Given instruction |
Copy out every one of the rows below verbatim.

Data for the task |
----------------------------------------
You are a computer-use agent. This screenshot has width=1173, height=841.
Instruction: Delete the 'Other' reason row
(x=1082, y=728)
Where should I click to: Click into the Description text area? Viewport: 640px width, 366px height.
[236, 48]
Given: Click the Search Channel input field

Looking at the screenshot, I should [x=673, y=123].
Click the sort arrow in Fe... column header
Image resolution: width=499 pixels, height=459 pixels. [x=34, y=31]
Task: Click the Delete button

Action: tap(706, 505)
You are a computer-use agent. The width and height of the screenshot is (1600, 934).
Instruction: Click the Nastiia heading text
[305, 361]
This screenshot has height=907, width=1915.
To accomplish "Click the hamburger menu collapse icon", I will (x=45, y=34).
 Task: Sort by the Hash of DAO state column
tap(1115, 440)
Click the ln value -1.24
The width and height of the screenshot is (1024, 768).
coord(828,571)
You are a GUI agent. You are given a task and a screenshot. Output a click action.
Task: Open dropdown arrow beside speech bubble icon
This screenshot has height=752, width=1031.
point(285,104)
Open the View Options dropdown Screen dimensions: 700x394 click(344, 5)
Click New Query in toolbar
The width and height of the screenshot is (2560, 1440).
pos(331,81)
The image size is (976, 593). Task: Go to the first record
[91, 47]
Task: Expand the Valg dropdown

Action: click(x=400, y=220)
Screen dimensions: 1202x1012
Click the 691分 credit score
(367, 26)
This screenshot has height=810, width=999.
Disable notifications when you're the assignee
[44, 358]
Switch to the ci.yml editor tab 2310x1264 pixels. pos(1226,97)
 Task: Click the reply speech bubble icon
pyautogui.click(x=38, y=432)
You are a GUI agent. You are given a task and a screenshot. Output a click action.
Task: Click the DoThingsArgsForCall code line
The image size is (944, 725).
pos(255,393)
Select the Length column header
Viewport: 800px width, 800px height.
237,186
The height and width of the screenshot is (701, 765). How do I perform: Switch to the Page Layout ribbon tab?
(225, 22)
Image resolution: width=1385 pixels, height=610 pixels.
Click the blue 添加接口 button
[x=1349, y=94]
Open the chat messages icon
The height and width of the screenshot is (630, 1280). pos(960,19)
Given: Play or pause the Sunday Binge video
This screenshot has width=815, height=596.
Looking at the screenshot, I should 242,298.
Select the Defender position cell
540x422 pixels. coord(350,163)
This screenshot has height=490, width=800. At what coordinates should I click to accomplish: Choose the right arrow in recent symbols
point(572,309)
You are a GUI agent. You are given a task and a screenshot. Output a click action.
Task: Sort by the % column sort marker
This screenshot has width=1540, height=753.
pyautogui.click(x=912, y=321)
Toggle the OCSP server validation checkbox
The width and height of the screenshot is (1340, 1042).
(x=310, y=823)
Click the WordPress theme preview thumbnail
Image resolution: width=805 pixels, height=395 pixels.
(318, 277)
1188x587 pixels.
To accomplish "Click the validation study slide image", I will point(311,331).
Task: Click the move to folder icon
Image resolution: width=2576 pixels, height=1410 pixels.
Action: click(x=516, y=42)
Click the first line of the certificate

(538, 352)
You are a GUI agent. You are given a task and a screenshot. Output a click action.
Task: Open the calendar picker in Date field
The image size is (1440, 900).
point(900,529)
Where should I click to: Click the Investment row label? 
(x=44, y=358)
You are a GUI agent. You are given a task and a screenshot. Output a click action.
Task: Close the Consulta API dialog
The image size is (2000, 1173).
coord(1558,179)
----------------------------------------
Expected output |
You are a computer-use agent. This screenshot has width=1173, height=841.
Instruction: Delete the 'Other' reason row
(x=1082, y=728)
Where should I click to: Click into the Description text area? Viewport: 640px width, 366px height.
[236, 48]
Given: Click the Search Channel input field

Looking at the screenshot, I should [x=673, y=123].
Click the sort arrow in Fe... column header
Image resolution: width=499 pixels, height=459 pixels. [x=34, y=31]
Task: Click the Delete button

Action: tap(706, 505)
You are a computer-use agent. The width and height of the screenshot is (1600, 934).
Instruction: Click the Nastiia heading text
[305, 361]
This screenshot has height=907, width=1915.
To accomplish "Click the hamburger menu collapse icon", I will (x=45, y=34).
 Task: Sort by the Hash of DAO state column
tap(1115, 440)
Click the ln value -1.24
The width and height of the screenshot is (1024, 768).
coord(828,571)
You are a GUI agent. You are given a task and a screenshot. Output a click action.
Task: Open dropdown arrow beside speech bubble icon
This screenshot has height=752, width=1031.
point(285,104)
Open the View Options dropdown Screen dimensions: 700x394 click(344, 5)
Click New Query in toolbar
The width and height of the screenshot is (2560, 1440).
pos(331,81)
The image size is (976, 593). Task: Go to the first record
[91, 47]
Task: Expand the Valg dropdown

Action: click(x=400, y=220)
Screen dimensions: 1202x1012
Click the 691分 credit score
(367, 26)
This screenshot has height=810, width=999.
Disable notifications when you're the assignee
[44, 358]
Switch to the ci.yml editor tab 2310x1264 pixels. pos(1226,97)
 Task: Click the reply speech bubble icon
pyautogui.click(x=38, y=432)
You are a GUI agent. You are given a task and a screenshot. Output a click action.
Task: Click the DoThingsArgsForCall code line
The image size is (944, 725).
pos(255,393)
Select the Length column header
Viewport: 800px width, 800px height.
237,186
The height and width of the screenshot is (701, 765). How do I perform: Switch to the Page Layout ribbon tab?
(225, 22)
Image resolution: width=1385 pixels, height=610 pixels.
Click the blue 添加接口 button
[x=1349, y=94]
Open the chat messages icon
The height and width of the screenshot is (630, 1280). pos(960,19)
Given: Play or pause the Sunday Binge video
This screenshot has width=815, height=596.
Looking at the screenshot, I should 242,298.
Select the Defender position cell
540x422 pixels. coord(350,163)
This screenshot has height=490, width=800. At what coordinates should I click to accomplish: Choose the right arrow in recent symbols
point(572,309)
You are a GUI agent. You are given a task and a screenshot. Output a click action.
Task: Sort by the % column sort marker
This screenshot has width=1540, height=753.
pyautogui.click(x=912, y=321)
Toggle the OCSP server validation checkbox
The width and height of the screenshot is (1340, 1042).
(x=310, y=823)
Click the WordPress theme preview thumbnail
Image resolution: width=805 pixels, height=395 pixels.
(318, 277)
1188x587 pixels.
To accomplish "Click the validation study slide image", I will point(311,331).
Task: Click the move to folder icon
Image resolution: width=2576 pixels, height=1410 pixels.
Action: click(x=516, y=42)
Click the first line of the certificate

(538, 352)
You are a GUI agent. You are given a task and a screenshot. Output a click action.
Task: Open the calendar picker in Date field
The image size is (1440, 900).
point(900,529)
Where should I click to: Click the Investment row label? 
(x=44, y=358)
You are a GUI agent. You are given a task and a screenshot. Output a click action.
Task: Close the Consulta API dialog
The image size is (2000, 1173).
coord(1558,179)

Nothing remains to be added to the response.